Economists have long argued that innovation is an essential driver of economic growth, with some estimates suggesting that roughly 50 percent of US annual GDP growth is attributable to innovation. Likewise, policymakers have long paid particular attention to stimulating innovation and to the supply of new technologies, while economists have studied both pecuniary and non-pecuniary aspects of technology adoption.
However, innovation alone cannot drive growth; users must also adopt new technologies. Likewise, an effective innovation is not measured by its potential returns but, rather, on its effective returns to scale, and “scale” is the operative word driving recent research. For example, research questions revolve around whether small-scale research findings persist in larger markets and broader settings. Further, what happens when interventions are scaled to larger populations? Should we expect the same level of efficacy observed in the small-scale setting? If not, then what are the important threats to scalability? More than an academic exercise, a proper understanding of these and related questions can avoid wasted resources, improve people’s lives, and build trust in the scientific method’s ability to contribute to policymaking.
This work explores the scale-up problem for an important class of new technologies in the energy space—thermostats that leverage smart functionalities and, thus, hold up the promise of more efficient energy use. The authors examine data from two framed field experiments, wherein the 1,385 households that volunteered to participate in the study were randomized into either a treatment group that received free installation of a two-way programmable smart thermostat, or a control group that kept their existing thermostat. The authors analyze energy consumption over an 18-month period that includes more than 16 million hourly electricity use records and almost 700 thousand daily observations of natural gas consumption, to find the following:
- Smart thermostats have neither a statistically nor economically significant effect on energy use. Indeed, some estimates suggest smart thermostats may actually increase electricity and gas consumption by 2.3% and 4.2%, respectively. These results mirror a growing body of research on the real-world effects of “energy efficient” technology.
- Smart thermostats under-deliver on the savings promised by engineers. By employing a model that better incorporates human adaptation to the technology adaptation, and checking that model against higher-frequency data, the authors can investigate whether this aggregate result masks significant, but offsetting, heterogeneous effects that may have implications for how the intervention scales to different settings. The answer is that there is almost no evidence of heterogeneous treatment effects.

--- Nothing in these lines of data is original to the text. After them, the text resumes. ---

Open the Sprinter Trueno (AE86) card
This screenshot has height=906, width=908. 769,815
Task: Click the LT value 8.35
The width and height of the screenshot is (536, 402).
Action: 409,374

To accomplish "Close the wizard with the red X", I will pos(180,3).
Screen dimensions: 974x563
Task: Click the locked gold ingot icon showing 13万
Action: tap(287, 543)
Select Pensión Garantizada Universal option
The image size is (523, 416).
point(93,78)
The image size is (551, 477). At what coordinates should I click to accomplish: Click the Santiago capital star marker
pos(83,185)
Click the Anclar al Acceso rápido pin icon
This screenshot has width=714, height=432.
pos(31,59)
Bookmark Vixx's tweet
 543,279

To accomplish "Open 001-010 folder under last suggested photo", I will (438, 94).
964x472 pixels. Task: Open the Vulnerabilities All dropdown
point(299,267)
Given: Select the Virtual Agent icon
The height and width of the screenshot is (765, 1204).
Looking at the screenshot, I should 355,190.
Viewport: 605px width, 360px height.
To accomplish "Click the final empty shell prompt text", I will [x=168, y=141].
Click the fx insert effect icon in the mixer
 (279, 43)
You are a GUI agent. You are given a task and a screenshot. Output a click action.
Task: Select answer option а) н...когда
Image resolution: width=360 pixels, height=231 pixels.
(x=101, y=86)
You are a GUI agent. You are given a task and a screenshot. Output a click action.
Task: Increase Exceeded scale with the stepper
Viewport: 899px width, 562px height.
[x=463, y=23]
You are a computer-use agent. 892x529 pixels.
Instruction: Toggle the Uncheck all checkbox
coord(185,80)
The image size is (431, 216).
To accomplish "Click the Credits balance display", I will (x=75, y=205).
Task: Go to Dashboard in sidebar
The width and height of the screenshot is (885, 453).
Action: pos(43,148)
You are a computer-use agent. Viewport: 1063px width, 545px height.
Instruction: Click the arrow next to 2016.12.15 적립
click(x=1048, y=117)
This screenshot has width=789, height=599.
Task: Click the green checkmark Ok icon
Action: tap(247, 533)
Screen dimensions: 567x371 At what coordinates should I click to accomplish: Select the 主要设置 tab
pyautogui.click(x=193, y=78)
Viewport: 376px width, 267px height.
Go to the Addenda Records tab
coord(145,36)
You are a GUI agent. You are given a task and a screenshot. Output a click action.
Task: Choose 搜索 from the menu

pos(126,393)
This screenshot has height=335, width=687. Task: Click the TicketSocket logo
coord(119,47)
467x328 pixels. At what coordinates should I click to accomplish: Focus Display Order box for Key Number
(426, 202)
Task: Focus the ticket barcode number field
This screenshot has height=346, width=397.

- Why do smart thermostats fail to scale from the engineer’s lab to the household’s wall? Because users frequently override permanently scheduled temperature setpoints, and those override settings are less energy efficient than the previously scheduled setpoint. This finding is based on the authors’ analysis of nearly 4 million observations of treatment group heating, ventilation, and air conditioning (HVAC) system activity and user interactions with their smart thermostat in the form of scheduled temperature setpoints, temporary overrides, and HVAC system events.
- Finally, having categorized smart thermostat households into how intensively they use the energy-saving features of their thermostat, the authors find that while some user types realize significant savings, engineering models fail to capture how most people actually use smart technologies, thus limiting the usefulness of their estimates in real-world settings. In other words, while people may adopt smart technology, most use its features in ways that undo purported benefits, suggesting that human behavior is a peril to scaling such technologies.
For policymakers—and researchers—this micro example has a macro bottom line: Projected savings from innovations that fail to account for how people use new technology are often overly optimistic and potentially costly. Innovation for its own sake will not spur economic growth and improve quality of life; users must adapt, and assumptions on user uptake need reality checks.